Domestic team information
- 2005/06: Karachi

Career statistics
| Competition | WTest | WODI | WLA |
| Matches | 3 | 40 | 46 |
| Runs scored | 360 | 570 | 933 |
| Batting average | 60.00 | 14.25 | 21.20 |
| 100s/50s | 1/1 | 0/1 | 2/2 |
| Top score | 242 | 61 | 162* |
| Balls bowled | 300 | 1,377 | 1,479 |
| Wickets | 2 | 22 | 22 |
| Bowling average | 76.50 | 37.81 | 41.36 |
| 5 wickets in innings | 0 | 0 | 0 |
| 10 wickets in match | 0 | 0 | 0 |
| Best bowling | 2/41 | 2/13 | 2/13 |
| Catches/stumpings | 1/– | 6/– | 6/– |
- Source: CricketArchive, 14 December 2021

= Kiran Baluch =

Pakistani cricketer

Kiran Maqsood Baluch (born 23 February 1978) is a Pakistani former cricketer who played as an all-rounder, batting right-handed and bowling right-arm off break. She appeared in three Test matches and 40 One Day Internationals for Pakistan. She holds the record for the highest score in women's Test cricket, scoring 242 against the visiting West Indies in 2004. She played domestic cricket for Karachi.

==Early life and introduction to cricket==
Born as the eldest child of her family, Baluch started playing cricket at a young age. As a child, she also played basketball and badminton since her school did not have facilities for women to play cricket. Her father was a professional cricketer who played in tournaments like the Quaid-e-Azam Trophy and for teams like Pakistan Television and Pakistan International Airlines. He used to teach her bowling, and Baluch played regularly with her father and her youngest brother.

==Entry into the national team==
In October 1996, the Pakistan Women's Cricket Control Association headed by Shaiza Khan was on look out for players on a trial basis to build a team that was set to tour Australia and New Zealand. Baluch was approached by Khan to be a part of the team. Until 1997, Baluch did not play any competitive cricket. Her first major tournament was the Fatima Jinnah Trophy, an annual domestic tournament in Pakistan. Following that, she was selected in the national side that toured Australia and New Zealand in 1997 to play three ODIs and a few domestic games. Baluch represented Pakistan women's cricket team in their first ever ODI match, played against New Zealand in January 1997. Pakistan was bowled out for 56 runs, with Baluch being the top-scorer with 19 runs. Pakistan lost the match by 10 wickets. In the next game she was out for a duck and her performance did not improve in the subsequent series' in Australia and India. During the season, in one of the matches played against Denmark in India, she picked up 2 wickets for 13 runs, which remain her best ODI bowling figures.

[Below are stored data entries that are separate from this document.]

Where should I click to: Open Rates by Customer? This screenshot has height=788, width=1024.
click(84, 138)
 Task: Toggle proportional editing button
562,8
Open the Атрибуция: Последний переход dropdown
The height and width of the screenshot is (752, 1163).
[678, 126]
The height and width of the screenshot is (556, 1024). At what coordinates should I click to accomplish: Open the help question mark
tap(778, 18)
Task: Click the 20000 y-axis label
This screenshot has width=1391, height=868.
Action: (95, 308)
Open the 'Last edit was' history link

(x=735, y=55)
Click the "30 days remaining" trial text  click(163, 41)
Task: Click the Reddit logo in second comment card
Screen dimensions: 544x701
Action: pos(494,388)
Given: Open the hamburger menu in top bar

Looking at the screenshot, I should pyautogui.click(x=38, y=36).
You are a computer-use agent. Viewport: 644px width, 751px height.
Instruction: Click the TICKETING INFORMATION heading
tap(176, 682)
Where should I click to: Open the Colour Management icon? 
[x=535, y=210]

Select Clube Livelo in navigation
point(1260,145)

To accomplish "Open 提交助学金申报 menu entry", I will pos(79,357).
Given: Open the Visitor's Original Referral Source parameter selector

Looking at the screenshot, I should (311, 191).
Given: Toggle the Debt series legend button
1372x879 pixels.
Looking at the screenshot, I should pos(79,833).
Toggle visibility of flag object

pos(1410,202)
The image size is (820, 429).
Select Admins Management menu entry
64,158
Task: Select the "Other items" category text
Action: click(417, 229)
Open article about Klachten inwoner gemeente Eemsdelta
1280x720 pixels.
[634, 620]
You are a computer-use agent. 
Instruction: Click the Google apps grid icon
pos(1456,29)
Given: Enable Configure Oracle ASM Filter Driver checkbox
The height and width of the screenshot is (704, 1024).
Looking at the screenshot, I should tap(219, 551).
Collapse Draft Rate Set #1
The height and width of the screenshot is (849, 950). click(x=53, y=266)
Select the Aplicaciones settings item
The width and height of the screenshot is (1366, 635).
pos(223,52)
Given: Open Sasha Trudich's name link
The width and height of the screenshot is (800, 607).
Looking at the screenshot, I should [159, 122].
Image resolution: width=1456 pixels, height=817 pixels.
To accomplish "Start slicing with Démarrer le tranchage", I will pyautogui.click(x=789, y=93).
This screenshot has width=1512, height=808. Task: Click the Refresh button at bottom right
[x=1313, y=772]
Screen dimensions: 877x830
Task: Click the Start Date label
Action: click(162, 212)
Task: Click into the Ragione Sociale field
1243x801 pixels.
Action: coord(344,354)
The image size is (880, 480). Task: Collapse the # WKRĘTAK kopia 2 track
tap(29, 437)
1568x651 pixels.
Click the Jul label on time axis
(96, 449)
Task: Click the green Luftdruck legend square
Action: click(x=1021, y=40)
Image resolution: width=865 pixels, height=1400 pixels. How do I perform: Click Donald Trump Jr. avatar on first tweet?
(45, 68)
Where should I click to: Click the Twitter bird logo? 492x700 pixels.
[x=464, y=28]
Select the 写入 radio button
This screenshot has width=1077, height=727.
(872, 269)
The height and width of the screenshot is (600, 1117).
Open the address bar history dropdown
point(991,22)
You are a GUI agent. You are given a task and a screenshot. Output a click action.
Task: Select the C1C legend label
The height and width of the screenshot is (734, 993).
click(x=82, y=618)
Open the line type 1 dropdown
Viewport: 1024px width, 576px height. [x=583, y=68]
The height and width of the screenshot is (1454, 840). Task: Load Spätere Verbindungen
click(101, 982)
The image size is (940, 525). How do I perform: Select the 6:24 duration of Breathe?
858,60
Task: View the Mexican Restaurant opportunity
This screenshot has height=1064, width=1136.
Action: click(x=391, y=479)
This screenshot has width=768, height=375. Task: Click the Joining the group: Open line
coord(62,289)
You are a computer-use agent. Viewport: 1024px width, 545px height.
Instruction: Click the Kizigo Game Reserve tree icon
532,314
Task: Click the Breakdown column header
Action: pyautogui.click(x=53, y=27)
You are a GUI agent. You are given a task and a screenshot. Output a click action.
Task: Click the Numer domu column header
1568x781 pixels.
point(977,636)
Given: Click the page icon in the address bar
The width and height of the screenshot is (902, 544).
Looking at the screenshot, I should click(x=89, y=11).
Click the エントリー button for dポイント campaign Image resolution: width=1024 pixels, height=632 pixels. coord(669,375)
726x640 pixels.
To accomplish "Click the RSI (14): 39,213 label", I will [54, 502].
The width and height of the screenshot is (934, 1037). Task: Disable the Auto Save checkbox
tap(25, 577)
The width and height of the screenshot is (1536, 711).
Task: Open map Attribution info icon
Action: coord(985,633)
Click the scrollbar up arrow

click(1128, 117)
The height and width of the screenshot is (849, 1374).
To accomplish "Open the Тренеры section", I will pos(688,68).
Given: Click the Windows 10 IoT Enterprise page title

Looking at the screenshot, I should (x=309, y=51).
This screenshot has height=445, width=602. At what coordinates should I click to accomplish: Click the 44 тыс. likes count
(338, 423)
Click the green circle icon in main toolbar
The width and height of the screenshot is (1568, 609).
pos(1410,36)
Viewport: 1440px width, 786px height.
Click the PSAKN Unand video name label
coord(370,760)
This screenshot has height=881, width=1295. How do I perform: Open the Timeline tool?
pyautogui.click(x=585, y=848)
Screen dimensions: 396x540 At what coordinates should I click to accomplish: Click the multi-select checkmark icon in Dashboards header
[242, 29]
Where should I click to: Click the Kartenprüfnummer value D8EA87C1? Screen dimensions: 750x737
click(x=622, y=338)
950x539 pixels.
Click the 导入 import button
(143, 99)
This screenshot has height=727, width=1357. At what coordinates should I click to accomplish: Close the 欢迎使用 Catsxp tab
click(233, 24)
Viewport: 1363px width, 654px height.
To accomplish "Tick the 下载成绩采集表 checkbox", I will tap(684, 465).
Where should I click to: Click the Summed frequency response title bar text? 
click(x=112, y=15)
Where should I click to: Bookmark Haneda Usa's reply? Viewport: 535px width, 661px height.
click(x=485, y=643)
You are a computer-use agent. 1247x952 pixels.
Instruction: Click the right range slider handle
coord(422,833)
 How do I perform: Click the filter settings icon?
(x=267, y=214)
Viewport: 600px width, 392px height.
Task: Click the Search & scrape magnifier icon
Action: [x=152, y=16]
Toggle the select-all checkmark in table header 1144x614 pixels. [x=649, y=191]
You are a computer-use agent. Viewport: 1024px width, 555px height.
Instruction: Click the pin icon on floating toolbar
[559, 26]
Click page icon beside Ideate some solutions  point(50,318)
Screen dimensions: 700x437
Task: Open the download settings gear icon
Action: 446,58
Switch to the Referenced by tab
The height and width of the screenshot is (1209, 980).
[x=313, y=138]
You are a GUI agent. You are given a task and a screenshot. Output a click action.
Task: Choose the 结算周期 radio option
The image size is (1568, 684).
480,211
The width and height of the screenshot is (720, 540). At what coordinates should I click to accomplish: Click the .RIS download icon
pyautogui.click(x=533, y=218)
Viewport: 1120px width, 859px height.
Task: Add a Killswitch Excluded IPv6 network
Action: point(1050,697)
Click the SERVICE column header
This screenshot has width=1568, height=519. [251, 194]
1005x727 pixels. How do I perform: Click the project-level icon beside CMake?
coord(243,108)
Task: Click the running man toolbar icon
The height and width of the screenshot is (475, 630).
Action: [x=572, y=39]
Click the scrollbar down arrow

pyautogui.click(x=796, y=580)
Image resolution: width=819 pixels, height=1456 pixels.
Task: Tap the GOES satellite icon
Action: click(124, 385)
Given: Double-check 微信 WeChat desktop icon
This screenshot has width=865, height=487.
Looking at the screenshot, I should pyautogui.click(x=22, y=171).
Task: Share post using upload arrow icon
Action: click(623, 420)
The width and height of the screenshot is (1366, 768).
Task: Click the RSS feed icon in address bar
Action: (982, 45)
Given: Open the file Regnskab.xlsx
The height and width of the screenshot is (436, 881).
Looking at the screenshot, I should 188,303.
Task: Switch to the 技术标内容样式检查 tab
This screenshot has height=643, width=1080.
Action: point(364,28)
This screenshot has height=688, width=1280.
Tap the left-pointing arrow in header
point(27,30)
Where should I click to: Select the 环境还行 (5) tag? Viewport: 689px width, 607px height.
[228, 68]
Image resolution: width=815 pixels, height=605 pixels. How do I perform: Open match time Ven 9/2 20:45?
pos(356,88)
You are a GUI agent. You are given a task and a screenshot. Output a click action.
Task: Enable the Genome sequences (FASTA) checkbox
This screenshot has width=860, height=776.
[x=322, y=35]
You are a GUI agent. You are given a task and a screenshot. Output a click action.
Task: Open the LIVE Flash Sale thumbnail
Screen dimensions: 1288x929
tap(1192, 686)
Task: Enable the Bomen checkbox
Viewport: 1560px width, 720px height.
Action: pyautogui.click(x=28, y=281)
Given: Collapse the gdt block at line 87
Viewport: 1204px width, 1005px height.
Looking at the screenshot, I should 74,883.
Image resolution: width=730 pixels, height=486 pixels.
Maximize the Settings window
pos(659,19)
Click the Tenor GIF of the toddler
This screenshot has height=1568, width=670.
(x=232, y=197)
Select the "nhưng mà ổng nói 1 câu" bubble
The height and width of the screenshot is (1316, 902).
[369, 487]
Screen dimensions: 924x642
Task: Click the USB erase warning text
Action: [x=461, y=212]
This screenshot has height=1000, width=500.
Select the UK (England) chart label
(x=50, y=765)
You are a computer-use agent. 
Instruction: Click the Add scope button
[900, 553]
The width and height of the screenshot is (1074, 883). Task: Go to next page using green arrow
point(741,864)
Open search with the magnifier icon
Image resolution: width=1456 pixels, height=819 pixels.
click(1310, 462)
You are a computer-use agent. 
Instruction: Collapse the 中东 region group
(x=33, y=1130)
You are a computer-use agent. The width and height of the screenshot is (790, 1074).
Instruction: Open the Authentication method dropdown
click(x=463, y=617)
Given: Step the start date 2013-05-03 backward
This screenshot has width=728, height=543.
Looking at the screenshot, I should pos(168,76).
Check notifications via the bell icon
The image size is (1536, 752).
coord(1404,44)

Baluch was then picked for the Test squad that toured Sri Lanka in 1998. The Pakistan women's cricket team played its first ever Test match in the series. Playing in her first Test match, Baluch made top-scored for her team with 76 in the first innings. However, the hosts won the match by 309 runs. In her next match against Ireland in 2000 she was out for a duck. The team then played against the West Indies in a home series in 2004. In the only Test match of the series, she made 242 runs in the first innings. The total is the highest individual score by a player in Women's Test cricket as of 2021. (Note: Baluch surpassed the previous record of 214 made by India's Mithali Raj.) She also achieved her career-best Test bowling performance in the third innings of the match when she took 2 wickets for 41 runs.